(Collected data)
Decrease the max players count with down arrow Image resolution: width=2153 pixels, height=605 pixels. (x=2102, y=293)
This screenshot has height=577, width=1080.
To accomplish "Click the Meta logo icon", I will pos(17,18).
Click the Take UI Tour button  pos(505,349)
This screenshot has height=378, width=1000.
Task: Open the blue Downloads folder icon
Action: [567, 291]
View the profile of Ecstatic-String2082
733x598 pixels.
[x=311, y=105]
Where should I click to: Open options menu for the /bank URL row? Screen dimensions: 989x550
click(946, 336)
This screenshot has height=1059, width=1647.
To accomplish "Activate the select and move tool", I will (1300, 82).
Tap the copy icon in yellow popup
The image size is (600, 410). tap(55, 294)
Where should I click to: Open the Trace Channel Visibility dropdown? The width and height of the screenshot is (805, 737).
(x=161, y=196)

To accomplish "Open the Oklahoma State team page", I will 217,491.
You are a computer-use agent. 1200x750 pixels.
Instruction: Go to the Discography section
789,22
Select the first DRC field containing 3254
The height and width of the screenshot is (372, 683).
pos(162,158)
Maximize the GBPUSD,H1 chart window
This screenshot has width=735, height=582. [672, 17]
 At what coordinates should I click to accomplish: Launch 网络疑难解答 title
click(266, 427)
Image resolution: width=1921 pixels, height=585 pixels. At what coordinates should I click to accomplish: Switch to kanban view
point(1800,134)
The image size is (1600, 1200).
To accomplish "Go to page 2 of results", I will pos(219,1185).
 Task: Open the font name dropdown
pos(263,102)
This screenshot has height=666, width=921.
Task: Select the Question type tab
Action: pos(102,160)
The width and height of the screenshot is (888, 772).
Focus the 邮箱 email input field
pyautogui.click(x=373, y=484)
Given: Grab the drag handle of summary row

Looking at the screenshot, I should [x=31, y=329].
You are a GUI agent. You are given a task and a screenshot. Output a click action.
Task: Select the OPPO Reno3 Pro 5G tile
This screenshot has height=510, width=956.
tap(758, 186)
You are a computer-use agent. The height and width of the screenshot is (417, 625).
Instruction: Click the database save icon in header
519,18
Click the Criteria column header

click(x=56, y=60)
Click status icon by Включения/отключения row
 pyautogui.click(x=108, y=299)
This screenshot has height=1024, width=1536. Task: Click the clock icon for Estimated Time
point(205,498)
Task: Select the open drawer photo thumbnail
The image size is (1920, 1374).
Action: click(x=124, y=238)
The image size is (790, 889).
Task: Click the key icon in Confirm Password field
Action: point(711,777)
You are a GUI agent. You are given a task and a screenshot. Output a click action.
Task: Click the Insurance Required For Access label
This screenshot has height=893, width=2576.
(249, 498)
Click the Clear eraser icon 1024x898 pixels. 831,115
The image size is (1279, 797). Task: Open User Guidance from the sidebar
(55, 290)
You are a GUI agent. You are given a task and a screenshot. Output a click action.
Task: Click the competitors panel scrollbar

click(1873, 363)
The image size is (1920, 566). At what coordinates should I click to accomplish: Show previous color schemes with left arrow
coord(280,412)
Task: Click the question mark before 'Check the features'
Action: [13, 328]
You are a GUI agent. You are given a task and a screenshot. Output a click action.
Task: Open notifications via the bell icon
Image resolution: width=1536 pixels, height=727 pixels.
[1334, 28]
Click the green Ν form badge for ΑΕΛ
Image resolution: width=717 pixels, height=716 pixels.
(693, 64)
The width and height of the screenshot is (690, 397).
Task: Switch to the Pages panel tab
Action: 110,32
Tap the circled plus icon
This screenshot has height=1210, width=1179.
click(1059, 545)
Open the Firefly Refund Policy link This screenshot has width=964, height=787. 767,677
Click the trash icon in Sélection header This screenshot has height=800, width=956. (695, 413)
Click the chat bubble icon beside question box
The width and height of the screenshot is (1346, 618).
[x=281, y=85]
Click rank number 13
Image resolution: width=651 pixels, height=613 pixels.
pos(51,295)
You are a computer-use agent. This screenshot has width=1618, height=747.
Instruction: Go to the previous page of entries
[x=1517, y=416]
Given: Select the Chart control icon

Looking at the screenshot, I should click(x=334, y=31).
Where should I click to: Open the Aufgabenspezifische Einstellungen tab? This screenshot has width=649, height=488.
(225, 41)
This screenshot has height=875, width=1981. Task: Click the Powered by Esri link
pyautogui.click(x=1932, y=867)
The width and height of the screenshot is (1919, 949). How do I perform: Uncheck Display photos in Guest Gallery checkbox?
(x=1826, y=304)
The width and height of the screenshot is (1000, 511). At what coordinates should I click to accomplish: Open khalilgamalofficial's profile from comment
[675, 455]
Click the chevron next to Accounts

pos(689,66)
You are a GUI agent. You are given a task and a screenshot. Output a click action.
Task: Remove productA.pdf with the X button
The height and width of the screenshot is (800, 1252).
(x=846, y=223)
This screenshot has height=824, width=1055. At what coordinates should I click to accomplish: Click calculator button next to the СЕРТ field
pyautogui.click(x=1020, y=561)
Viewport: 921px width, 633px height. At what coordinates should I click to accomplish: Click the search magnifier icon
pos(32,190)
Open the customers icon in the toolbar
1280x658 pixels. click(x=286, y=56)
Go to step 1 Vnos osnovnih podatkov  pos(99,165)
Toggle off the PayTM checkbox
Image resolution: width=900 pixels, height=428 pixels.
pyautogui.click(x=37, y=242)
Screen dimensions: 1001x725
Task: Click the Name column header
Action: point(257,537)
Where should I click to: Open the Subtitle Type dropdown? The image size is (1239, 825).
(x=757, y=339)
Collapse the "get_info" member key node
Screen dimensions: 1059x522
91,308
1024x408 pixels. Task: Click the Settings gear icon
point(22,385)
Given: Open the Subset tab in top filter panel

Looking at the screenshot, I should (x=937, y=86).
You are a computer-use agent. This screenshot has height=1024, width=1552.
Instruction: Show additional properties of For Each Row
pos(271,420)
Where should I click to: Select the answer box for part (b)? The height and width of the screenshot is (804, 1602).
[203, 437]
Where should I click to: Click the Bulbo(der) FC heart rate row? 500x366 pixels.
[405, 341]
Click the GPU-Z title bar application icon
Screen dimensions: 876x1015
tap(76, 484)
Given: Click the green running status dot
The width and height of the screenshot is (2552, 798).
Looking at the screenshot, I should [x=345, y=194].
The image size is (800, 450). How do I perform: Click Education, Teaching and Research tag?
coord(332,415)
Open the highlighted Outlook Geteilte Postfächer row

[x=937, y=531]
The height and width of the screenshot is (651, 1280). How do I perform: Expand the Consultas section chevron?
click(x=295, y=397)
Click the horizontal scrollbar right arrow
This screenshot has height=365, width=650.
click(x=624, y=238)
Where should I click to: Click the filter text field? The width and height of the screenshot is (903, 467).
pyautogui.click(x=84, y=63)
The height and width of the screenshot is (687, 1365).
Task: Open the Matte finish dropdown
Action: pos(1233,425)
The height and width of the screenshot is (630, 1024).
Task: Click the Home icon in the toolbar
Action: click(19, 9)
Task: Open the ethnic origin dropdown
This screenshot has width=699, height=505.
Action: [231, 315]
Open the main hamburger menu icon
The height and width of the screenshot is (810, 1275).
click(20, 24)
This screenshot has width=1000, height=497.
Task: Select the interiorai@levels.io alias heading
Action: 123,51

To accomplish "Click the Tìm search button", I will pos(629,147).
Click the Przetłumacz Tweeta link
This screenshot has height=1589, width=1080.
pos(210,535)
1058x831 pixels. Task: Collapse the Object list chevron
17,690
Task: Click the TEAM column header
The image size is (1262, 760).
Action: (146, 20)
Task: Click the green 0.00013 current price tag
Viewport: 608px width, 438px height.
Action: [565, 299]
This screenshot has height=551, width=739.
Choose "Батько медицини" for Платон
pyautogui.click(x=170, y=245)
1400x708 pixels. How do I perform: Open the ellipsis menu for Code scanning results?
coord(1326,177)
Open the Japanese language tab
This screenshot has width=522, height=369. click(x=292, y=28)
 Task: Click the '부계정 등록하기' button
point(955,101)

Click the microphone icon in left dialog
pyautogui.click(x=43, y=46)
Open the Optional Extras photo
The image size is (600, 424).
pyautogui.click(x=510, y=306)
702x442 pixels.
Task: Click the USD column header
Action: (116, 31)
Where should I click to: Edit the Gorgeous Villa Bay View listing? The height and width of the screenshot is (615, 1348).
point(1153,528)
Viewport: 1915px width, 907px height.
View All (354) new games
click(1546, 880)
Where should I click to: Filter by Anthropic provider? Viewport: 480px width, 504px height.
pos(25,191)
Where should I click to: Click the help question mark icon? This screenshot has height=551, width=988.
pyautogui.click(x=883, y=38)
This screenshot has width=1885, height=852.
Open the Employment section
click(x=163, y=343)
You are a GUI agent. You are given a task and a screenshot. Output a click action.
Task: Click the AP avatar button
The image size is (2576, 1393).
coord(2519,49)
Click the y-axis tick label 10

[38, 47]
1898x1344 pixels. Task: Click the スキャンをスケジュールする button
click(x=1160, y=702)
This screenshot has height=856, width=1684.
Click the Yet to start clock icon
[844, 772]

* [PROBLEM DETAILS] The job here is to find each line above with the word "will" and copy it.

* [SOLUTION]
To accomplish "Click the Meta logo icon", I will pos(17,18).
To accomplish "Activate the select and move tool", I will (1300, 82).
To accomplish "Open the Oklahoma State team page", I will 217,491.
To accomplish "Go to page 2 of results", I will pos(219,1185).
To accomplish "Click the Tìm search button", I will pos(629,147).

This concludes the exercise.